Green Tomorrows Happens Tomorrow
Last call for "Green Tomorrows."
I'm looking forward to the chance to engage an audience with the ongoing evolution of my "sustainability success" scenarios. This web seminar will mix teleconferencing and webconferencing, and will rely on lessons that Gil Friend and Natural Logic have learned by using this system for much of this last year, and that I have learned undertaking a series of remote scenario workshops. I'll be doing a direct presentation for the first half, and a Q&A session for the second half.
Once again, here's the pertinent info:
Date: Thursday, December 20, 2007
Time: 10:00am - 11:00am
Location: http://www.natlogic.com/webinars. Preregistration required.
Street: Time shown is PST. 1pm EST, 12pm CST, 11am MST
Join futurist Jamais Cascio for a stimulating webinar -- you can attend from anywhere -- exploring how the sustainability revolution will transform our politics, our economics, and our lives.
The process of building a sustainable future follows diverse paths, and the choices we embrace today will shape the future we encounter over the next 20 years. By adopting a scenario planning approach, Cascio will look at what kinds of results we might get, and what kinds of opportunities and surprises those results could have in store.
Another Carbon Neutral Learning™ opportunity from Natural Logic. Series Host: Gil Friend, CEO
(NOTE: This event requires preregistration.)
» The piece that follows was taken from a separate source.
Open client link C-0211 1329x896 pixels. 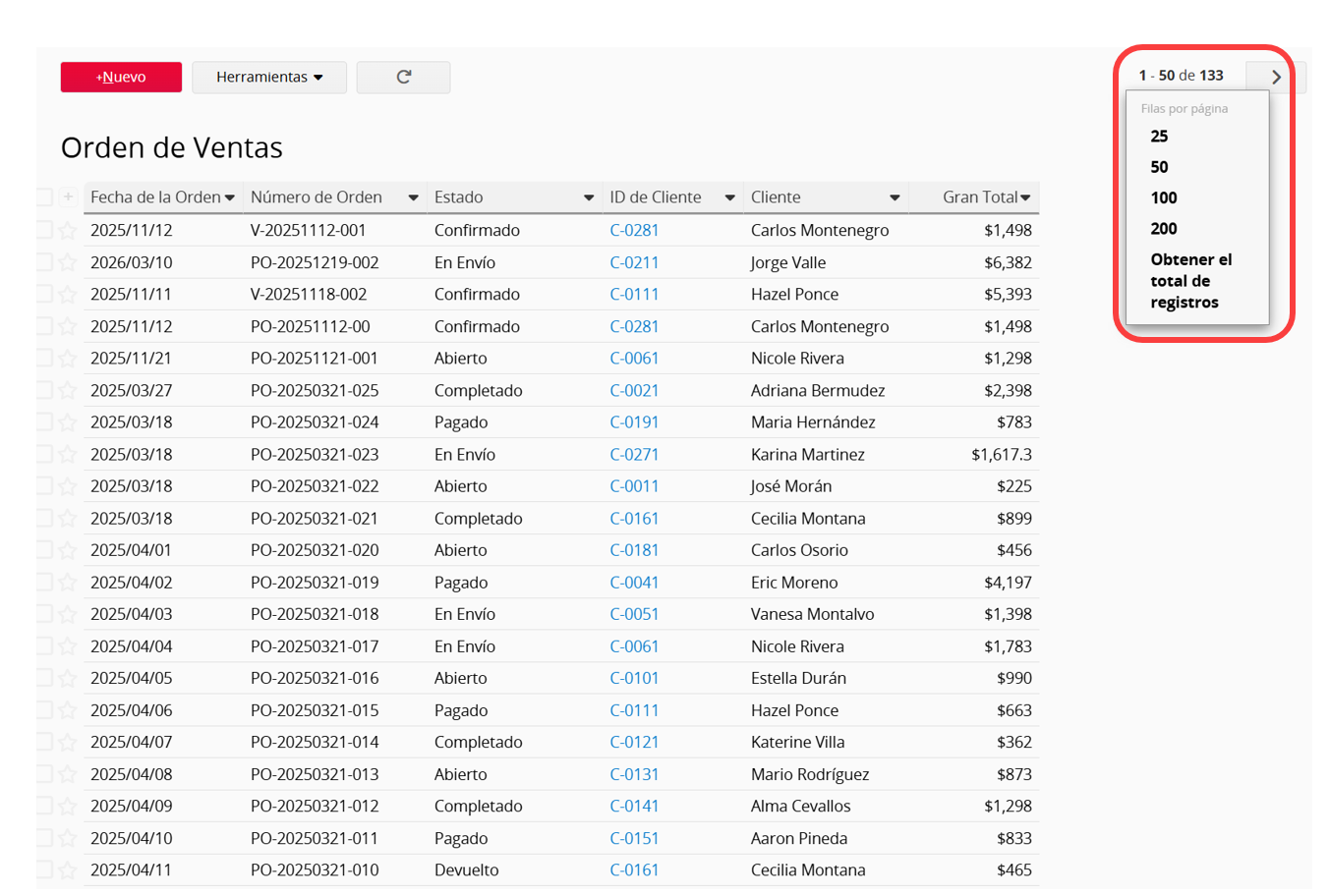pos(634,262)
As you might suspect, this isn't a free show, although the price is reasonable (especially for people coming in as part of an organization -- the price is per line, not per listener, so callers are perfectly welcome to use a speakerphone and bring friends). Gil does these web seminars as part of Natural Logic's business, and I'm curious about how well the model links to my other projects. It's certainly a much greener way of doing a presentation -- no air travel required.
If you do get a chance to listen in, I'm really eager to get your feedback on both the presentation style and content. This is the working concept for a book -- is it something you'd want to read?